[EXERCISE INSTRUCTIONS]: List all lines of the data that include the string "Google".

TASK INPUT START

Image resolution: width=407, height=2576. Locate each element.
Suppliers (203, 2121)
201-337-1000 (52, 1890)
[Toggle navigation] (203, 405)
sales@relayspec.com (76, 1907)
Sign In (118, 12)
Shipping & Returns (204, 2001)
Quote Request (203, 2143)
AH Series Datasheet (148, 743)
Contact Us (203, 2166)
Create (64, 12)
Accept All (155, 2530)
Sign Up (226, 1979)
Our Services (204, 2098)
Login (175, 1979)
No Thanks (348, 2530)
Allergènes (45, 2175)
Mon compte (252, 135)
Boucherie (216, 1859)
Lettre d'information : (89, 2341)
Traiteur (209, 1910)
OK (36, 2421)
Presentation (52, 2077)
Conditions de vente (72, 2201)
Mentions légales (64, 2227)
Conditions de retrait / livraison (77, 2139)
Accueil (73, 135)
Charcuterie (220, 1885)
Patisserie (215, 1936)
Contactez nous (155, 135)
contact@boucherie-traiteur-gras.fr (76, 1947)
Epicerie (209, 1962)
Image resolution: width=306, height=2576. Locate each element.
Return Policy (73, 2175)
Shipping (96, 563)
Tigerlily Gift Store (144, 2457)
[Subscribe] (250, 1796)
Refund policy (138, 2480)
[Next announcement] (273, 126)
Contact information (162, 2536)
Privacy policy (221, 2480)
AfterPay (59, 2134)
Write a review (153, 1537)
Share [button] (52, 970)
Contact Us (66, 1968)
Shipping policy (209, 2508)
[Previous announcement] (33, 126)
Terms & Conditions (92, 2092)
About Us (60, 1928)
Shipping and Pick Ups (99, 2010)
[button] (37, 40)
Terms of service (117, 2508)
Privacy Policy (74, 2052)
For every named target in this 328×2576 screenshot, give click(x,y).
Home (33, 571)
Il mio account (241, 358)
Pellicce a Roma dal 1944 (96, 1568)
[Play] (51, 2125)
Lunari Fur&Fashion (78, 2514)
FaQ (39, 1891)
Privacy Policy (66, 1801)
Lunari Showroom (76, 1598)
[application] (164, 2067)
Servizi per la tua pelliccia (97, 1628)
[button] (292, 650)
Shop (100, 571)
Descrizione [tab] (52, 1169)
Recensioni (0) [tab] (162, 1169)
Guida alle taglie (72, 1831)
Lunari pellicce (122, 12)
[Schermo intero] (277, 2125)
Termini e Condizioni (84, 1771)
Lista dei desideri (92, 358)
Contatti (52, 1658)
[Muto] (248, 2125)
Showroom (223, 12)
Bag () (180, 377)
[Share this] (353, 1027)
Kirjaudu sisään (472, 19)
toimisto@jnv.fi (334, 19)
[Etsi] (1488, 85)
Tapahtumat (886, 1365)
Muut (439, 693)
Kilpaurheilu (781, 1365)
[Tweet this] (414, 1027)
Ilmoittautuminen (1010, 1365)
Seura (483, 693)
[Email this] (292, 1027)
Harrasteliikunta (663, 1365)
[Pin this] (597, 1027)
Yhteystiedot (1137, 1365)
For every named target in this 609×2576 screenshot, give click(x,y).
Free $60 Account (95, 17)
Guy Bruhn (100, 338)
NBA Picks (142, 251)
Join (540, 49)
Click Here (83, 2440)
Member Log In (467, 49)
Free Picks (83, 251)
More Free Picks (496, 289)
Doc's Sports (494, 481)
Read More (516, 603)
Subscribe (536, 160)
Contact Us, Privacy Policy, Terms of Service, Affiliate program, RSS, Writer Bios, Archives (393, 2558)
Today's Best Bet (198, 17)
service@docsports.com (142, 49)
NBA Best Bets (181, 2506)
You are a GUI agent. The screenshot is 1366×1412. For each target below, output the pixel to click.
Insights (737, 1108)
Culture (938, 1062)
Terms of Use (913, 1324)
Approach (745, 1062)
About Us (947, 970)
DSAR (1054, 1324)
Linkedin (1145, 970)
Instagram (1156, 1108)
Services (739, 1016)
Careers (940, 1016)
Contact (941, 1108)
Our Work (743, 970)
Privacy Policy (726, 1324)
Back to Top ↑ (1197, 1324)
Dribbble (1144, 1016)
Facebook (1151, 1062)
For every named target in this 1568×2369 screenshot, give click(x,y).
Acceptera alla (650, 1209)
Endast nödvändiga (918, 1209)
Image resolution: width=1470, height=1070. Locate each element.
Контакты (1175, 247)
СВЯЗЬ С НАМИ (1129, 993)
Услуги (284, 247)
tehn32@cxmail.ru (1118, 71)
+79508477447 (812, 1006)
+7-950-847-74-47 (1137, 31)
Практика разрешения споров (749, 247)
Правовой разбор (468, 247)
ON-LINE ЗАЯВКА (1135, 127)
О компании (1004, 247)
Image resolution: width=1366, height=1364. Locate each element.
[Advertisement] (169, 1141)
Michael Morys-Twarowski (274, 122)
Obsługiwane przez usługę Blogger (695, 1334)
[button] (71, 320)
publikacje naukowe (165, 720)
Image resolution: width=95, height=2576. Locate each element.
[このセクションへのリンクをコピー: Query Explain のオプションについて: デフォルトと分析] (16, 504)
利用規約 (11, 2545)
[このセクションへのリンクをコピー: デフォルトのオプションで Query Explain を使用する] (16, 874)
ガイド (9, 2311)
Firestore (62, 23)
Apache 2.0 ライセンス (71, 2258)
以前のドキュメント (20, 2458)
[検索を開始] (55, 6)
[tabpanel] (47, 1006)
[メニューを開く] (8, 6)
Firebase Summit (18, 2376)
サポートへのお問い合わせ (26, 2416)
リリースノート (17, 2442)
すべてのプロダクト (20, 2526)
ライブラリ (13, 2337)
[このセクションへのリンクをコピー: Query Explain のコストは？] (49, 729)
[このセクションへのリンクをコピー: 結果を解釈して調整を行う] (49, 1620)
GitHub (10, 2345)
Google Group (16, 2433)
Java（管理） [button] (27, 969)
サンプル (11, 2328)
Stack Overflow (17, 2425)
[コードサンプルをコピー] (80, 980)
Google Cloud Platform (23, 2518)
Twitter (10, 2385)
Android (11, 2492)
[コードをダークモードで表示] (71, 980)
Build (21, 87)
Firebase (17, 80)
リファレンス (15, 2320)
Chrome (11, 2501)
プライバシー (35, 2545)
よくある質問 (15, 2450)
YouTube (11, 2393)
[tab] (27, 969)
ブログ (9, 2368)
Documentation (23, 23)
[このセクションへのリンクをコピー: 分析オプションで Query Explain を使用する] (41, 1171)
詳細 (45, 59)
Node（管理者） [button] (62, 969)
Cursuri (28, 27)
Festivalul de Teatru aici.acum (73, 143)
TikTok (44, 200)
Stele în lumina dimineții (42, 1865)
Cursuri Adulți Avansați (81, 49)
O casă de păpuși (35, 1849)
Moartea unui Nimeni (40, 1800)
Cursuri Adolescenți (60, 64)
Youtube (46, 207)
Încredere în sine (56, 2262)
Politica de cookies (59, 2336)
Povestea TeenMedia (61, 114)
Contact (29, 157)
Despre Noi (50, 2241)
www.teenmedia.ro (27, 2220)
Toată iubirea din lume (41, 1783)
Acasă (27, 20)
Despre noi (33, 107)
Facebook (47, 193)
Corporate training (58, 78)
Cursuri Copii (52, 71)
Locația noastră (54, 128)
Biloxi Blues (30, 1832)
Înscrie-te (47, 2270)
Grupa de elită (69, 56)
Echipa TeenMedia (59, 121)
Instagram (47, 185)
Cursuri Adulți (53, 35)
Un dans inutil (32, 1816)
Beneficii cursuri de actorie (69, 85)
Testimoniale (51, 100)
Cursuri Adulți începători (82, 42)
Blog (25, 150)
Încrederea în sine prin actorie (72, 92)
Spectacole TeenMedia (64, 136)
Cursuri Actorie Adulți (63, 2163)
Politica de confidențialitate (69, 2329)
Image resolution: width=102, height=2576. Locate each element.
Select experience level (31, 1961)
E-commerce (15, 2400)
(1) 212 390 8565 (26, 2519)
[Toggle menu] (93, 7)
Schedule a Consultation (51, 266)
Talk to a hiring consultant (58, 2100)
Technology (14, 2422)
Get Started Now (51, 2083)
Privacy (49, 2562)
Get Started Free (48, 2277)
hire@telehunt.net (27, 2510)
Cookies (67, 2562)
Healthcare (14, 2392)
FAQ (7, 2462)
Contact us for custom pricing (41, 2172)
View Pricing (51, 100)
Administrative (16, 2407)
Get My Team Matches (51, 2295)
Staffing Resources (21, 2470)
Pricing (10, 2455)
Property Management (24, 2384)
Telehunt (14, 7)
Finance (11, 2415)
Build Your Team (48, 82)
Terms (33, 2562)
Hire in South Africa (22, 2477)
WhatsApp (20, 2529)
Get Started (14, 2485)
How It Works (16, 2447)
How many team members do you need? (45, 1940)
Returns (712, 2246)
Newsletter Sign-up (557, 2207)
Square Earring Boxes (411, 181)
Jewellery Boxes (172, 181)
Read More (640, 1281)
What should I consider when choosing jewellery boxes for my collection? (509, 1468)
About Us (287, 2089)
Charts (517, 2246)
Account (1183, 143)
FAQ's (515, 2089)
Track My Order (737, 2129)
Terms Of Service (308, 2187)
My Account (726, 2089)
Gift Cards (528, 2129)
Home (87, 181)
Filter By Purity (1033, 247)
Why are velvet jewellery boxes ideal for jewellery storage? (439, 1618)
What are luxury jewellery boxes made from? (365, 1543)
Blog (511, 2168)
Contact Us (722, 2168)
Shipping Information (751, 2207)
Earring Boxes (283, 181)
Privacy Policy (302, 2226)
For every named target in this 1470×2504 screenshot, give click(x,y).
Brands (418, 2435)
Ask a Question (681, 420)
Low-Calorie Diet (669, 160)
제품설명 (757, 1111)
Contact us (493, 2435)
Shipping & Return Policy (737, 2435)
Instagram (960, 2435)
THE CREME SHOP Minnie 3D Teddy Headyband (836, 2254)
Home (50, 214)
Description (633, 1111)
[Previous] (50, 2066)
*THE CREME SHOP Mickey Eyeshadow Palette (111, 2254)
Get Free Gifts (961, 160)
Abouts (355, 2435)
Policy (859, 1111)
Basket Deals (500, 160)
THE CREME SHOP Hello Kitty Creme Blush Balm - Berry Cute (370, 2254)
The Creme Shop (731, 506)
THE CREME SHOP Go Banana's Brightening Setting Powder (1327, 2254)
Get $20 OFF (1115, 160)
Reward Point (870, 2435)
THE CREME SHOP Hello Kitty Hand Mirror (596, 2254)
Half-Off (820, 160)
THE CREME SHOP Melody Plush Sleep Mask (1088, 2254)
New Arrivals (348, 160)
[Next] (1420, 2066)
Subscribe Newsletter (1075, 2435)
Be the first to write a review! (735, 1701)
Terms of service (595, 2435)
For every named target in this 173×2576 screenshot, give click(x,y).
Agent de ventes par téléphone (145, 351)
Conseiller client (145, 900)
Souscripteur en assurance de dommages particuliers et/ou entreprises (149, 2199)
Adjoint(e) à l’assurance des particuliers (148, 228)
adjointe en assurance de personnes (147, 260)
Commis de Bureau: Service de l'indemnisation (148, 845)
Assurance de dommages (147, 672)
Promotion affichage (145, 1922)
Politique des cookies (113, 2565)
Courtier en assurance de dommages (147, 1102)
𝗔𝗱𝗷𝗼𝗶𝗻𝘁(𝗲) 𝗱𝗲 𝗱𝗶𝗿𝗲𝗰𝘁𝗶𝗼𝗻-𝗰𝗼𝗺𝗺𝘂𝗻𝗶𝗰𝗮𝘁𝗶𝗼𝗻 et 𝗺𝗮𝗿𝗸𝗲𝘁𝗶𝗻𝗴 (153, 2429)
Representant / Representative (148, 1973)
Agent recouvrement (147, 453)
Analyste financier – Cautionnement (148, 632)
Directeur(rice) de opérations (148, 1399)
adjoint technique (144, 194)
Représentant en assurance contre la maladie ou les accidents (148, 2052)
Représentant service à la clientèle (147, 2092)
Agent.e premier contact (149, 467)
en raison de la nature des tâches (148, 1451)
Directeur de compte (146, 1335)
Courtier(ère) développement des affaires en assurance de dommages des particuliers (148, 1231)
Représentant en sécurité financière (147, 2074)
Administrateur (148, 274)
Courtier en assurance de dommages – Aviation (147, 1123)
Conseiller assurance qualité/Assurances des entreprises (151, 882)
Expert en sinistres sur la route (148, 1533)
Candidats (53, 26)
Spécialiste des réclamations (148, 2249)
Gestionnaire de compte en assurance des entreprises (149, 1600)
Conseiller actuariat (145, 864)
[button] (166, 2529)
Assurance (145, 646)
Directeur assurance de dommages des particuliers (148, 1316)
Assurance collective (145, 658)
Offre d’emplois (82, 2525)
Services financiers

TASK INPUT END

[RESPONSE BOX]:
Google Group (16, 2433)
Google Cloud Platform (23, 2518)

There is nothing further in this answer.